No. I Didn’t Wash the Sheets.

Dear Bella,

It’s time for us to have a girl-to-girl talk. The kind where we are honest with each other, admit our faults and move on.

You’re only four, so we haven’t had too many of those. And I’ll admit. I’m taking the easier path by writing a letter instead of talking. One day, you will actually be able to read and by then you will be ready for what I’m about to tell you.

I didn’t wash your sheets.

This morning, before school, you asked if I washed your napmat cover and blanket that you use every day for your nap during pre-k at school. Fortunately, you were too distracted by putting on your tennis shoes that you didn’t notice my avoidance answer.

“They’re in your school bag, ready to go,” I said.

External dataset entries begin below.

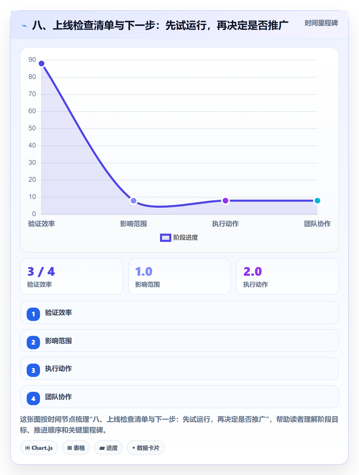
Task: Click the 进度 tag chip
Action: coord(108,448)
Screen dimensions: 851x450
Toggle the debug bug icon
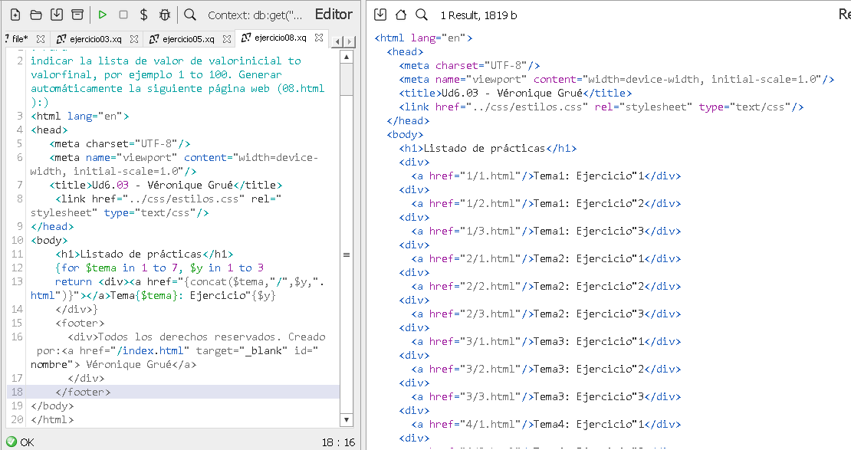(x=164, y=15)
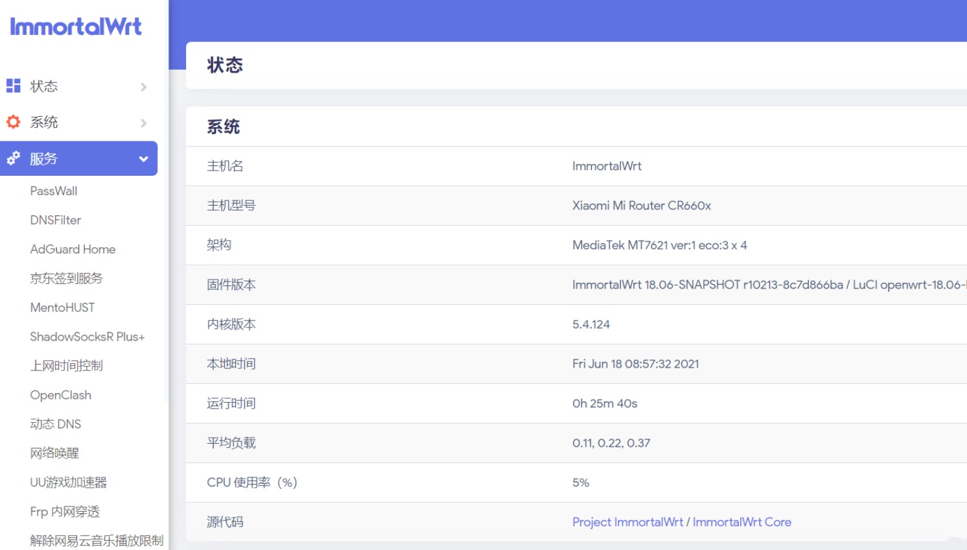Viewport: 967px width, 550px height.
Task: Click the ImmortalWrt Core link
Action: [741, 521]
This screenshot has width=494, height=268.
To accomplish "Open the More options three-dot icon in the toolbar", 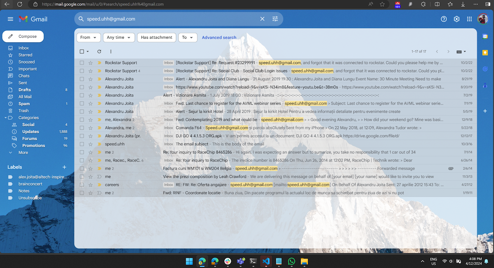I will point(111,51).
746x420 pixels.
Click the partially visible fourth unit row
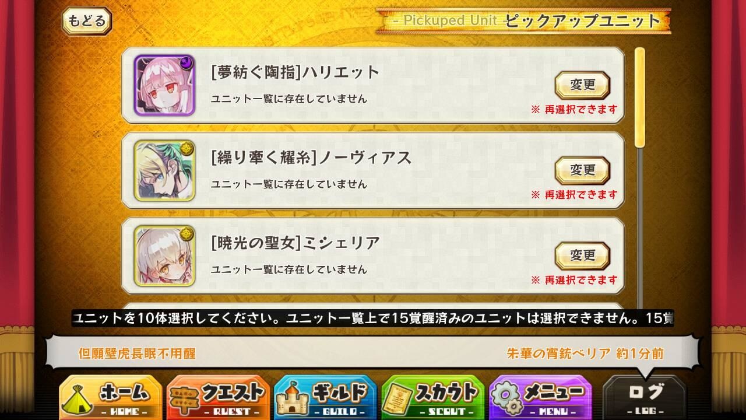[x=373, y=306]
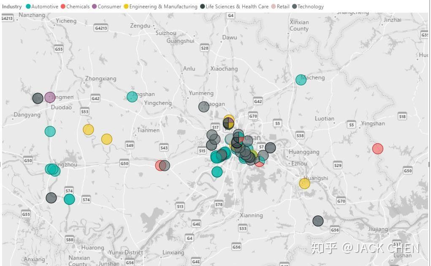Screen dimensions: 431x266
Task: Click the yellow bubble at Huangshi
Action: tap(304, 184)
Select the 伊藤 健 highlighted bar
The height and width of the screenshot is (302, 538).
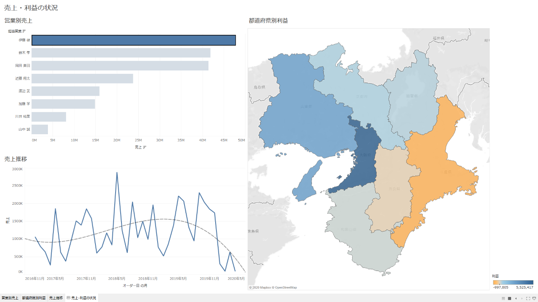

Which, for the record, was 100 percent true. I just left a little of the story out. I never took them out of your school bag and washed them.

I’m sure that there are lots of pre-k moms out there who dutifully take out their children’s sheets from their schoolbag on Friday afternoon and have them freshly washed for Monday morning. Just like the teacher’s note told us to do.

I’m not that mom, Bella.

I’ve done the math. Your nap time is from 1:30 – 2:32 daily. If you go to school five days a week, that’s five hours and 10 minutes per week you spend resting on your sheets at school.

It would take 84 hours (about 16 weeks of pre-k naps) to equal one week’s worth of sleeping on your sheets at home. Considering that I’ve never in my life been faithful at washing your sheets once a week, I figure I have at least 20 – 30 weeks of school before I need to worry about actually washing the sheets.


That’s what all those numbers mean. If I wash your nap sheets twice during the school year, I figure I’m on track. (I’m thinking Christmas and Easter break …. It would be a little gift from me to you.) So, no. I didn’t wash your sheets. You’ve only been in school for about 4 weeks. And two of those weeks were skipped because of hurricane days.

I’ll confess. The first few Fridays, I looked at your sheets and thought “I should wash those.”

Now, the thought doesn’t cross my mind. Neither do I bother switching the sheets around in your schoolbag to make it seem as though I washed them. (I did that during weeks one and two. But in an effort to be authentic, I have decided to quit pretending.)

Ms. Nemes, if you’re reading this, I’m sorry. I hope you still let me volunteer in Bella’s classroom. We adore everything about what she is learning and how she is growing in your incredible classroom.

But when I volunteer, just don’t ask me to wash all those sheets.